1. **Before execution**: Compute `deadline = now + timeout`, persist in snapshot, save to backend
2. **Deadline refresh**: Right before actual execution starts, recompute `deadline = now + timeout` so snapshot-save I/O doesn't eat into the time budget
3. **During execution**: Periodically check `Utc::now() >= deadline` (piggybacks on heartbeat in distributed mode)
4. **On completion**: Clear deadline from snapshot
5. **On timeout**: Drop future, mark workflow `Failed`, worker shuts down

### Crash recovery

If the process crashes while a task with a deadline is running:

- The deadline is persisted in the snapshot (survives the crash)
- On resume, the expired deadline is detected **before** re-executing the task
- The workflow fails immediately with `TaskTimedOut` — no wasted re-execution

### Cancellation semantics

Cancellation is **cooperative** (standard async Rust).

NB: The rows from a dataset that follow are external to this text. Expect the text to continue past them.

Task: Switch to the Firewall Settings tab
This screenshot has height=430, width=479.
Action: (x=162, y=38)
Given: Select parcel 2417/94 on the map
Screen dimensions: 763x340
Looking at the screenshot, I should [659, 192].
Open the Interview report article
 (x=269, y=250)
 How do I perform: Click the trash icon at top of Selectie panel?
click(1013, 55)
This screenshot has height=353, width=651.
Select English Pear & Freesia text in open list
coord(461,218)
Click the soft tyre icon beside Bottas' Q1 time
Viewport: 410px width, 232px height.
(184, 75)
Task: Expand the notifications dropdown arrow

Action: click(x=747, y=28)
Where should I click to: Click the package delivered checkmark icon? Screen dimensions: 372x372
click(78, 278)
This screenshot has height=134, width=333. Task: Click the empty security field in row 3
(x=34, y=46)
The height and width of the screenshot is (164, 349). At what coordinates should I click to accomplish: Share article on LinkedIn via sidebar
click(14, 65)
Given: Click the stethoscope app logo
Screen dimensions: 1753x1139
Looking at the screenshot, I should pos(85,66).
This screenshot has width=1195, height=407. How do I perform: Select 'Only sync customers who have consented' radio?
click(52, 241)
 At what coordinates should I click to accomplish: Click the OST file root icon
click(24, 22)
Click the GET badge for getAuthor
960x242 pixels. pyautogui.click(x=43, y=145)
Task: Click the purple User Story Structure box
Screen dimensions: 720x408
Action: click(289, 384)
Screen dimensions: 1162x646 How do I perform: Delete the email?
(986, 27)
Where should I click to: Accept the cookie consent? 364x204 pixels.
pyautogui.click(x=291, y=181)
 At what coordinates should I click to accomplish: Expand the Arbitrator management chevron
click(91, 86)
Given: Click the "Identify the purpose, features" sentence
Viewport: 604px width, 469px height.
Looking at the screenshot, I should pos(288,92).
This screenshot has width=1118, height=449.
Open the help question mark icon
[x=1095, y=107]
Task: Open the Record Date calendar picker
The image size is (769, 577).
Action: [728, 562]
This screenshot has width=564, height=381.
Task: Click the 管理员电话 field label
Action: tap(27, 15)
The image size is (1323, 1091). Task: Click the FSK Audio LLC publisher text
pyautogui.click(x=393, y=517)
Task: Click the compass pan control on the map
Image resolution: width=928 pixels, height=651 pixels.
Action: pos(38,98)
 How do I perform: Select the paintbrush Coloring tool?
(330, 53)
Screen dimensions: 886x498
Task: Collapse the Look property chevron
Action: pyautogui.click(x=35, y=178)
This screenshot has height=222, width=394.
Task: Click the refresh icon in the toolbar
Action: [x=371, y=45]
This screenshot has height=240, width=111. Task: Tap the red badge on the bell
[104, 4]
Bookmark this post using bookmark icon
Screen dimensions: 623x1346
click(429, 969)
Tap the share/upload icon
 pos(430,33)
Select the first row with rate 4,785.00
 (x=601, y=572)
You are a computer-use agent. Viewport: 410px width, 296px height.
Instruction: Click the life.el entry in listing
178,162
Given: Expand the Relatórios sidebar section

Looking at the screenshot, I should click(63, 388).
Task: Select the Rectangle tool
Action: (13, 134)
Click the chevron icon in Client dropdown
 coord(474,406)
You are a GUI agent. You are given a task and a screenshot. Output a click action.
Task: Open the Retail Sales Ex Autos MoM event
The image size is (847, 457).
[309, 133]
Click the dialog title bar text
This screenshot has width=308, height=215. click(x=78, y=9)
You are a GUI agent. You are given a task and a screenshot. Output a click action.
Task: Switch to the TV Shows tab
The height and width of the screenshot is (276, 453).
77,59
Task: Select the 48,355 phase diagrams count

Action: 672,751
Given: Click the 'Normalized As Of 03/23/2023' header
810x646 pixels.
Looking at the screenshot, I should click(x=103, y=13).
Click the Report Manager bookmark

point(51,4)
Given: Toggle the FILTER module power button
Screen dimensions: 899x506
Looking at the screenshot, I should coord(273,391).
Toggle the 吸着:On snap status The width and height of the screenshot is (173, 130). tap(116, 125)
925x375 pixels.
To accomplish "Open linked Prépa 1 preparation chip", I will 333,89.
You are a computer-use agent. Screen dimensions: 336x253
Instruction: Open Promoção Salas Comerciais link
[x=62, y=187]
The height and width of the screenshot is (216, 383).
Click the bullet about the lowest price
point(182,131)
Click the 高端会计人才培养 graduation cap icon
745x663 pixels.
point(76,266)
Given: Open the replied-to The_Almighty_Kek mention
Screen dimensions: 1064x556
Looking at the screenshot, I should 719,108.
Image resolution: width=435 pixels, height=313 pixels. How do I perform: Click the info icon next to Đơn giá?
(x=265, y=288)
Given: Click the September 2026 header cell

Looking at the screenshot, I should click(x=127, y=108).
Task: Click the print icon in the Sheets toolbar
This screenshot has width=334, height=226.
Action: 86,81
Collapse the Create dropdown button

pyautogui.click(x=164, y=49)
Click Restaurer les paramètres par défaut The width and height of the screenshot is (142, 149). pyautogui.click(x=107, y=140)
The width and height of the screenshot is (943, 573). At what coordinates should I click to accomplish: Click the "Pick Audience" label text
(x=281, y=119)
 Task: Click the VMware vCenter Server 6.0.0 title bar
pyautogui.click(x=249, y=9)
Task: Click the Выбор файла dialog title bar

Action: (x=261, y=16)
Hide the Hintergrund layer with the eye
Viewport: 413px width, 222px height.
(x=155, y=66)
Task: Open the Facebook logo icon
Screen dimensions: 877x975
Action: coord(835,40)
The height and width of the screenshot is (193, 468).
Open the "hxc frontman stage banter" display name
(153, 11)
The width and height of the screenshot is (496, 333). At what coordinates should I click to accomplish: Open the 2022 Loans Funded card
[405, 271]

Dropping the task future means:

- The future stops being polled — it won't resume past its current `.await` point
- Drop handlers run, resources are released
- Spawned sub-tasks (`tokio::spawn`) are **not** cancelled — they run independently
- CPU-bound work between `.await` points runs to completion

For typical async tasks (HTTP calls, DB queries, message sends), this provides effective mid-flight cancellation.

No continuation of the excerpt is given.